<<<<

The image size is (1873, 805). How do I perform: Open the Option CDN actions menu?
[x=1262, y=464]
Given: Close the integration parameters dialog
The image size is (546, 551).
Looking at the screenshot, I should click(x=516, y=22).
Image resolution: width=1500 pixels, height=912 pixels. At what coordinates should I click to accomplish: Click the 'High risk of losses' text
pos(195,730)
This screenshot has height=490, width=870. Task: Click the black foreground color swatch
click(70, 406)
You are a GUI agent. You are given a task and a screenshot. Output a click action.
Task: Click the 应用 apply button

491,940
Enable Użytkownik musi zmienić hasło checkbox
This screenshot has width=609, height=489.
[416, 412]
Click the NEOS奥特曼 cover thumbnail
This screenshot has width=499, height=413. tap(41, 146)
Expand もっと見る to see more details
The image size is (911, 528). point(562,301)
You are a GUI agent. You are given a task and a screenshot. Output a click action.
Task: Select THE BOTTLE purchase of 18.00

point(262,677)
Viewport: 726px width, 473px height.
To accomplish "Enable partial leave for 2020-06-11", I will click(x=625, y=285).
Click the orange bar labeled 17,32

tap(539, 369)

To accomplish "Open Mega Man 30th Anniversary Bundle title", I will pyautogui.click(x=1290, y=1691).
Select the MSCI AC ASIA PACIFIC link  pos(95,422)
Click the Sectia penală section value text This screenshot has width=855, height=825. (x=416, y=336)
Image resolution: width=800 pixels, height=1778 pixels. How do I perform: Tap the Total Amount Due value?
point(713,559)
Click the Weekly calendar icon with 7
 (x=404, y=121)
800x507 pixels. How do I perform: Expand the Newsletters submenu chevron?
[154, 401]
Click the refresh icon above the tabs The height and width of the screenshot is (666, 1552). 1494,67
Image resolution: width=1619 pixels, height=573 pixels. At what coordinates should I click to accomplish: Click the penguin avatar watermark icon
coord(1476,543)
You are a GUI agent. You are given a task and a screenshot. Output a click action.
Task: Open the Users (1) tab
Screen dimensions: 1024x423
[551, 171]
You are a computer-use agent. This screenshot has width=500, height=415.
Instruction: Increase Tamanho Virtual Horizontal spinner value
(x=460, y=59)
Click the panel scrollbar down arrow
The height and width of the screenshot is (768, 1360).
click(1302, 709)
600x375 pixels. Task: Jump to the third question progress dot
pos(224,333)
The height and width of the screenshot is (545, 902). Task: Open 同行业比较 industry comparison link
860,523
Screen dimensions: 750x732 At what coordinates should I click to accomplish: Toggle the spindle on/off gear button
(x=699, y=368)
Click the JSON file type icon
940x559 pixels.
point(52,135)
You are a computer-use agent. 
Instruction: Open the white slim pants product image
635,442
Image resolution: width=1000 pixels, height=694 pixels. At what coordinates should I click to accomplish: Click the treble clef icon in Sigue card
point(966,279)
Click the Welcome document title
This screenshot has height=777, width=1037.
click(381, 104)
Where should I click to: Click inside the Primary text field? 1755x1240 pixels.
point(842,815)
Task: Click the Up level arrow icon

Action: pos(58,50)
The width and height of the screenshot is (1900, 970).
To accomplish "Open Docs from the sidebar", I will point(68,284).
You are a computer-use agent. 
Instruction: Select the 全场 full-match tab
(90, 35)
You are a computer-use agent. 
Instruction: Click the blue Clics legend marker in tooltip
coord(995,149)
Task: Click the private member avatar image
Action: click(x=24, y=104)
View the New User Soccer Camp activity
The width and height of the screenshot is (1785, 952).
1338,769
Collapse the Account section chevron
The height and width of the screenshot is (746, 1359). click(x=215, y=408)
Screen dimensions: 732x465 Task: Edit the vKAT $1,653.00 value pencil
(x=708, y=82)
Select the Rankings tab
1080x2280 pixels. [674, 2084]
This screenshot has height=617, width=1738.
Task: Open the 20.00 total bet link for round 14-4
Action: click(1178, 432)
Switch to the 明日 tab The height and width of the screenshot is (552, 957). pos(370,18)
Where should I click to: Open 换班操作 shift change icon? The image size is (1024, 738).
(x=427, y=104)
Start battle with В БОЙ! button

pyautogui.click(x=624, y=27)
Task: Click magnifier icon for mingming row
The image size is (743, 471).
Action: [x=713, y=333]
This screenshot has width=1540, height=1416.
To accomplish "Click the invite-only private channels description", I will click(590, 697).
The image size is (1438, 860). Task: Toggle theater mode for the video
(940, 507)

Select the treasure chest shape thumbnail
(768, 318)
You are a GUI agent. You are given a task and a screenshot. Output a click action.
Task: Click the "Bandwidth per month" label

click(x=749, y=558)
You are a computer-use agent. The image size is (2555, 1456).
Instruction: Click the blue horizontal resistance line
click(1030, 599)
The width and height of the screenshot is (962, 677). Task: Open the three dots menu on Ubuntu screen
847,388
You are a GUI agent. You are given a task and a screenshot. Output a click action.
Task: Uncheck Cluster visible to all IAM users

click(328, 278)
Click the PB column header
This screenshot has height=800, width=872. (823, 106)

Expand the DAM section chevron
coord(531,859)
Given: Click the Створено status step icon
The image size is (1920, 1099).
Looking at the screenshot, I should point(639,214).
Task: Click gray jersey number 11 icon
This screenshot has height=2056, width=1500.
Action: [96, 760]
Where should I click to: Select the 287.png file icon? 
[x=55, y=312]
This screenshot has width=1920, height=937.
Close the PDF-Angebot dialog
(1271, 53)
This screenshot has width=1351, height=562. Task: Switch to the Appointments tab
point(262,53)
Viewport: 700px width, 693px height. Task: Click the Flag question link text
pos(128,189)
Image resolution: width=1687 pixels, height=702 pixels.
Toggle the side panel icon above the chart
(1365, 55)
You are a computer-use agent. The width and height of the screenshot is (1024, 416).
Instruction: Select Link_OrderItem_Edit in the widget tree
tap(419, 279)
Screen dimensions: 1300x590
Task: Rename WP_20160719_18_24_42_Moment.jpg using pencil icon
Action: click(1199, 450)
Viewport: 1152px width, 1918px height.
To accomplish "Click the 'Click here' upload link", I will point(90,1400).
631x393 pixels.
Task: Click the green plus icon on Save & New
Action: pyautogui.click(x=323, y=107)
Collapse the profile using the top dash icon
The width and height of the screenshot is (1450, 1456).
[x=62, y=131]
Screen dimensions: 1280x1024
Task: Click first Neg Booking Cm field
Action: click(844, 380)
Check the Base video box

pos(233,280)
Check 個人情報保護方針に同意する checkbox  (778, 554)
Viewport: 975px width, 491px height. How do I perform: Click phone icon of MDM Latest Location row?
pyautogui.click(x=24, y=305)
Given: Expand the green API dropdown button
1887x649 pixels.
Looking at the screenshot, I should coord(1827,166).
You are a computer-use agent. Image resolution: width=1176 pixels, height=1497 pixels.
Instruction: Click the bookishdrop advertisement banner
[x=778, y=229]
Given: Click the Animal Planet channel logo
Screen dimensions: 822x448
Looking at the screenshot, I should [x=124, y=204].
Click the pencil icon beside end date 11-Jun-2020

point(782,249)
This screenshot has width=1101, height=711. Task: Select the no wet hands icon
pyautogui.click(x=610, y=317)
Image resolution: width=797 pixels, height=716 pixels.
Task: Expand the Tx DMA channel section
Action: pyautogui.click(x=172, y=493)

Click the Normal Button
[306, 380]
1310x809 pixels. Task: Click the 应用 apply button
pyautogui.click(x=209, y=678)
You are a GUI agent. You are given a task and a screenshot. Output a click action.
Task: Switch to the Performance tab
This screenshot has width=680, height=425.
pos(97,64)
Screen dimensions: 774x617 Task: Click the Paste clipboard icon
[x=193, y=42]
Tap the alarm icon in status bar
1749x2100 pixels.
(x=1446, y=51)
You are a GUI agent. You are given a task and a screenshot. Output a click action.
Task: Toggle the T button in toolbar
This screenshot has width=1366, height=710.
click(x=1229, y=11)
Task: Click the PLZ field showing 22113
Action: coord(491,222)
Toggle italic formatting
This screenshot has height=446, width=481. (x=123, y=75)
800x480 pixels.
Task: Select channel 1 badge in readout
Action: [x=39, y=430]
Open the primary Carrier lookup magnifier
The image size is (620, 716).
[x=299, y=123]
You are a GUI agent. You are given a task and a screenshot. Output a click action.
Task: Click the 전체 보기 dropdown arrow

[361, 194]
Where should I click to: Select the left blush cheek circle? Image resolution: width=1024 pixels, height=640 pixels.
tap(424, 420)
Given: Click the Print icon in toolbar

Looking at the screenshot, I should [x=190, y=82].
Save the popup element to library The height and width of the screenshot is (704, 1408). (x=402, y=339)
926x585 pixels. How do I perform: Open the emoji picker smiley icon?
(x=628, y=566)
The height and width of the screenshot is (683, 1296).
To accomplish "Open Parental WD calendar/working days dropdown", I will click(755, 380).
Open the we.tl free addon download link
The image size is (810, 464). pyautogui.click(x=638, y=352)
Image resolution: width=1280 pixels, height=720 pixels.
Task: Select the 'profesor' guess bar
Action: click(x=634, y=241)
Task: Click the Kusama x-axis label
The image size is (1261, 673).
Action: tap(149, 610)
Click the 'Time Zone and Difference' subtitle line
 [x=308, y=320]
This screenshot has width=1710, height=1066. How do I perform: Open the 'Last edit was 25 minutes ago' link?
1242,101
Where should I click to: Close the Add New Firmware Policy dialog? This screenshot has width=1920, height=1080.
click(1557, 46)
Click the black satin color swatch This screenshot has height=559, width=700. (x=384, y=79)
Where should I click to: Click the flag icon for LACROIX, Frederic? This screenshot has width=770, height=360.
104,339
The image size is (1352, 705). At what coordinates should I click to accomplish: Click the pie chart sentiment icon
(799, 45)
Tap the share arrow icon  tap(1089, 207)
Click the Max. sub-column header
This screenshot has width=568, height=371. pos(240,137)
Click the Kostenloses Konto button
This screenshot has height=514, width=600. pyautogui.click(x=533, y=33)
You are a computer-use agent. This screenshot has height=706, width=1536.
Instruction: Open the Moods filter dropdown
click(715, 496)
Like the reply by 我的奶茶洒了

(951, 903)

>>>>

Work required
Exactly as written, repeat the lines from the start of the listing through the line containing "Click the Sectia", both included.

Answer section
The image size is (1873, 805). How do I perform: Open the Option CDN actions menu?
[x=1262, y=464]
Given: Close the integration parameters dialog
The image size is (546, 551).
Looking at the screenshot, I should click(x=516, y=22).
Image resolution: width=1500 pixels, height=912 pixels. At what coordinates should I click to accomplish: Click the 'High risk of losses' text
pos(195,730)
This screenshot has height=490, width=870. Task: Click the black foreground color swatch
click(70, 406)
You are a GUI agent. You are given a task and a screenshot. Output a click action.
Task: Click the 应用 apply button

491,940
Enable Użytkownik musi zmienić hasło checkbox
This screenshot has width=609, height=489.
[416, 412]
Click the NEOS奥特曼 cover thumbnail
This screenshot has width=499, height=413. tap(41, 146)
Expand もっと見る to see more details
The image size is (911, 528). point(562,301)
You are a GUI agent. You are given a task and a screenshot. Output a click action.
Task: Select THE BOTTLE purchase of 18.00

point(262,677)
Viewport: 726px width, 473px height.
To accomplish "Enable partial leave for 2020-06-11", I will click(x=625, y=285).
Click the orange bar labeled 17,32

tap(539, 369)

To accomplish "Open Mega Man 30th Anniversary Bundle title", I will pyautogui.click(x=1290, y=1691).
Select the MSCI AC ASIA PACIFIC link  pos(95,422)
Click the Sectia penală section value text This screenshot has width=855, height=825. (x=416, y=336)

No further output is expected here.